A Justiça de Sergipe condenou nesta quarta-feira, 20, o ex-deputado federal André Moura (União-SE) por improbidade administrativa. A decisão, proferida pelo juiz Rinaldo Salvino, da Comarca de Pirambu, suspende seus direitos políticos por oito anos. Cabe recurso.
Moura deverá pagar 24 mil reais de ressarcimento ao erário. A mãe dele, Lila Moura (Alice Maria Dantas Ferreira), também foi condenada no processo, que tramita há quase 20 anos e envolve uso de ao menos cinco linhas telefônicas custeadas pela prefeitura de Pirambu entre 2005 e 2007.
O Ministério Público alegou que celulares financiados pelo município eram usados por Moura, pela mãe e pela irmã Patrícia para atender a interesses particulares, sem contrapartida pública. O magistrado destacou elevado valor das contas e a ausência de benefício à coletividade.
Desdobramentos legais
Salvino observou que os réus respondem a outras ações por improbidade e que Moura implantou, em Pirambu, um suposto esquema de desvios que só veio à tona após o surgimento de informações divulgadas pelo eventual sucessor.
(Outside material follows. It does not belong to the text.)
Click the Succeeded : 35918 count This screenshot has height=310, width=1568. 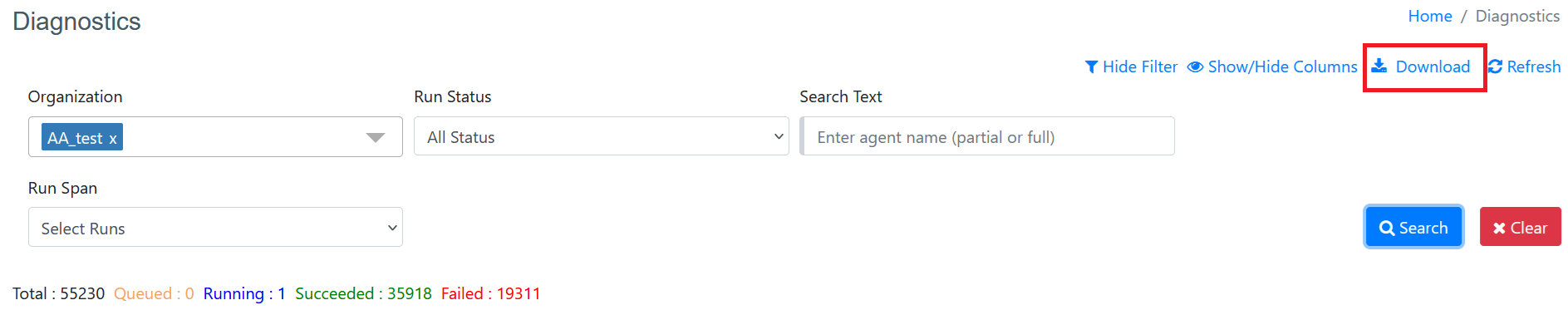tap(363, 293)
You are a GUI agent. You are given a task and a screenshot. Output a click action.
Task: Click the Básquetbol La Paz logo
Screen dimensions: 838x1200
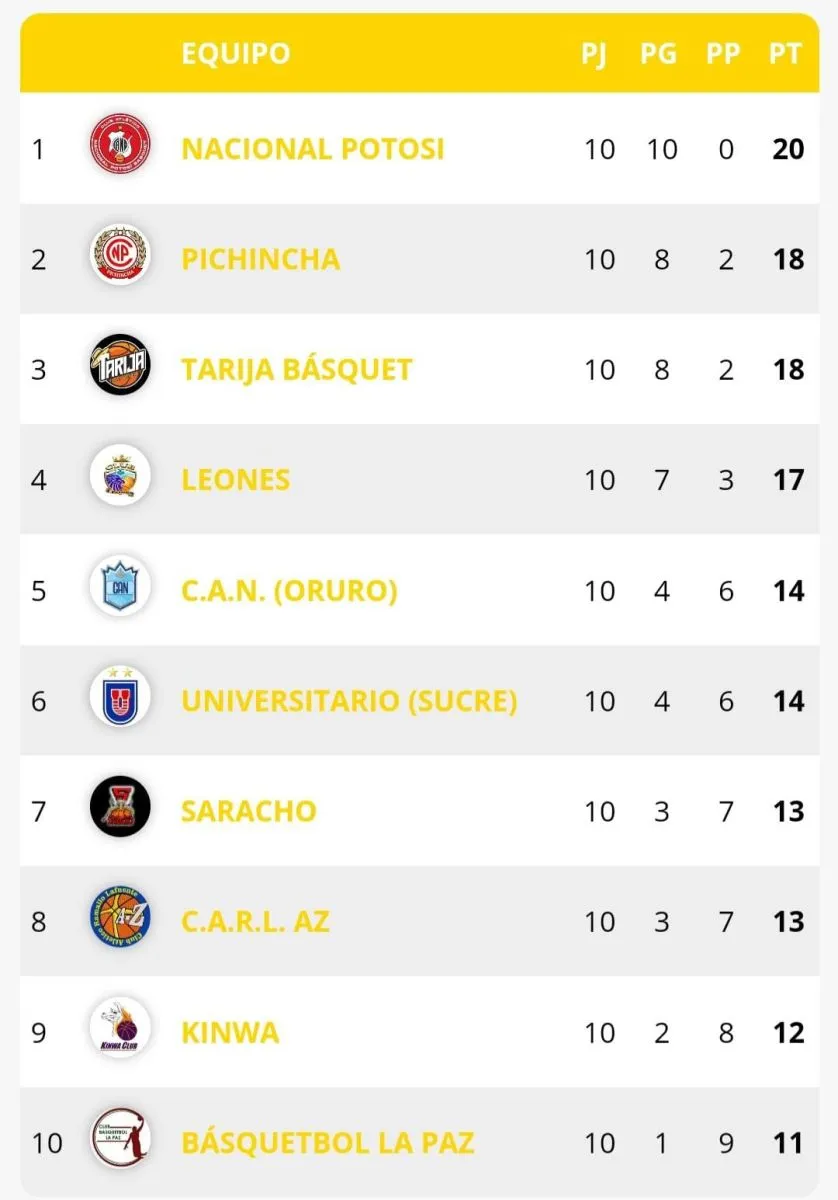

Defesa de Moura nega irregularidades e argumenta prescrição com base na nova Lei de Improbidade Administrativa. O juiz rejeitou a tese, afirmando que novas regras não retroagem para ações anteriores a 2021.
Histórico do caso
Desde 2019 sem mandato, Moura já foi condenado pelo STF a oito anos de prisão por peculato em processo ligado a fatos semelhantes. Em 2023, firmou acordo de não persecução penal com a PGR, para crimes sem violência e com penas pequenas.
A defesa informou que não há confirmação sobre desdobramentos e que buscará novas informações junto aos envolvidos. A reportagem tentou contato com as defesas para esclarecer pontos adicionais.